Algunos
puntos previstos en la ley 26.682 de “Medicina Prepaga”
El 17
de mayo de 2011 entró en vigencia la ley 26.682 denominada de “Medicina
Prepaga”.
Sin
perjuicio de lo que disponga la reglamentación que dicte el Poder Ejecutivo
Nacional (que deberá dictarse dentro de los 120 días contados a partir de la
fecha antes indicada), existen algunos puntos que deben tenerse en cuenta.
La
norma se refiere a las Empresas de Medicina Prepaga, indicando que son aquellas
cuyo objeto consiste en “brindar
prestaciones de prevención, protección, tratamiento y rehabilitación de la
salud humana” mediante sistemas de pagos de adhesión.
Pueden
hacerlo a través de efectores propios o de terceros contratados para ello.
No
están comprendidas en la ley las cooperativas, mutuales, asociaciones civiles,
fundaciones y obras sociales sindicales,
pero si están incluidos los planes superadores o complementarios por mayores
servicios que comercialicen los Agentes del Seguro de Salud (entre los cuales
están, obviamente, las obras sociales sindicales).
El
Ministerio de Salud de la Nación, como autoridad de aplicación,
a)
confeccionará un
Registro Nacional de Empresas de Medicina Prepaga y les otorgará la
autorización para funcionar;
b)
autorizará y
fizcalizará los modelos de contratos que celebren las Empresas de
Medicina Prepaga con los usuarios;
c)
autorizará y
revisará los valores de las cuotas y su incremento, los que – según dice
la ley – deberán ser razonables. Estos valores pueden ser distintos según las
franjas etarias, con una variación máxima (de la primera a la última) de hasta
tres veces ;
d)
implementará un
sistema de categorización de las Empresas de Medicina Prepaga y los mecanismos
necesarios que permitan a los potenciales usuarios contar con información sobre
la Empresa de Medicina Prepaga a escoger.
En
relación a las PRESTACIONES, las
Empresas de Medicina Prepaga deben, como mínimo cubrir el Plan Médico
Obligatorio y el Sistema de Prestaciones Básicas para Personas con
Discapacidad.
Las
coberturas parciales, solo se pueden ofrecer en relación a servicios
odontológicos, emergencias médicas y traslados sanitarios de las personas.
También
pueden ofrecer coberturas parciales aquellas empresas que desarrollen su
actividad en una única y determinada localidad y que tengan menos de cinco mil
usuarios.
Todos
los planes (de cobertura parcial o no), deben explicar claramente las
prestaciones cubiertas y las que no lo están.
Las
prestaciones de emergencia, deberán brindarse (si hubiere discusión sobre su
inclusión o no dentro del plan, la misma deberá resolverse posteriormente).
La
calidad de los servicios contratados, deberá mantener una adecuada equivalencia
durante toda la relación contractual.
En
cambio, las Empresas de Medicina Prepaga solamente pueden rescindir el contrato
cuando el mismo:
a)
hubiera incurrido
en falsedad en su declaración jurada, ó
b)
incumpliera el pago
de tres cuotas consecutivas (pero previamente deben constituirlo en mora,
dándole un plazo de diez días para regularizar su situación).
Respecto
de las CARENCIAS no pueden
establecerse en relación a las prestaciones incluidas en el Plan Médico
Obligatorio.
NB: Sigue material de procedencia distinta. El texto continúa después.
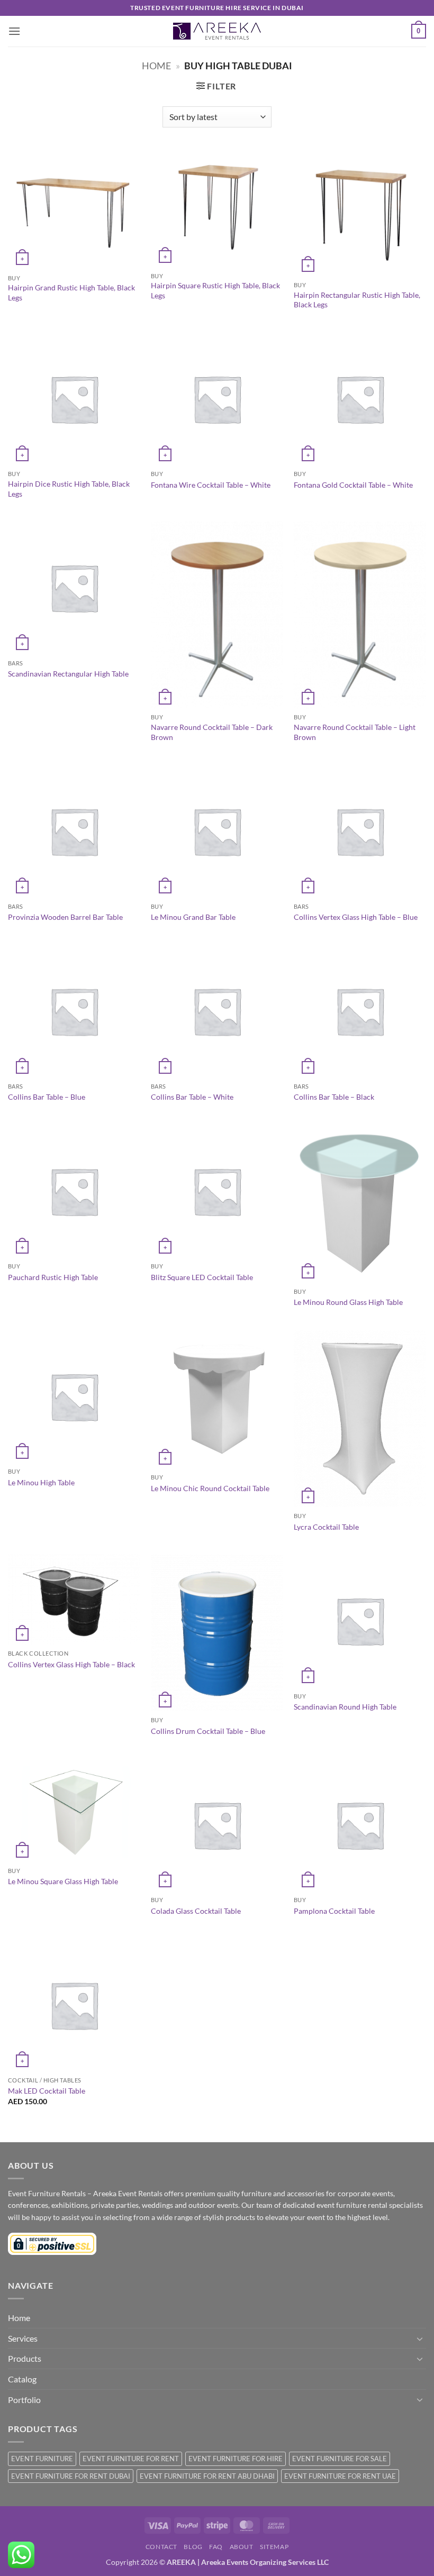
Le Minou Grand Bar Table (193, 916)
Las carencias respecto de otras prestaciones, deben estar
claramente explicitadas en el contrato y autorizadas por la Autoridad de
Aplicación.
Las
ENFERMEDADES PREEXISTENTES no pueden ser causa de rechazo del pedido de
admisión, pero pueden generar valores diferenciados en las cuotas, valores que
deben estar autorizados por la Autoridad de Aplicación (la ley no es clara en
este aspecto, pues dice, más adelante, que las enfermedades preexistentes no
pueden dar lugar a cuotas diferenciadas).
La
EDAD no puede ser causal de rechazo
del pedido de admisión. En cuanto al incremento del valor de las cuotas en el
caso de las personas mayores de 65 años, los porcentajes de dicho incremento
deben ser definidos por la Autoridad de Aplicación. Pero, si la persona mayor
de sesenta y cinco años, tiene una antigüedad mayor a diez años, no se podrá incrementar el valor de su
cuota en razón de su edad.
El
FALLECIMIENTO del titular, no
importará la caducidad de los derechos del grupo familiar.
Cuando
un usuario hubiere accedido a un plan de medicina prepaga en razón de su
pertenencia a una empresa y posteriormente se desvinculara de la misma, se le
deberán mantener las prestaciones del plan por un plazo de sesenta días, dentro
del cual tendrá derecho a decidir el mantenimiento del vínculo,
reconociéndosele la antigüedad que detentaba.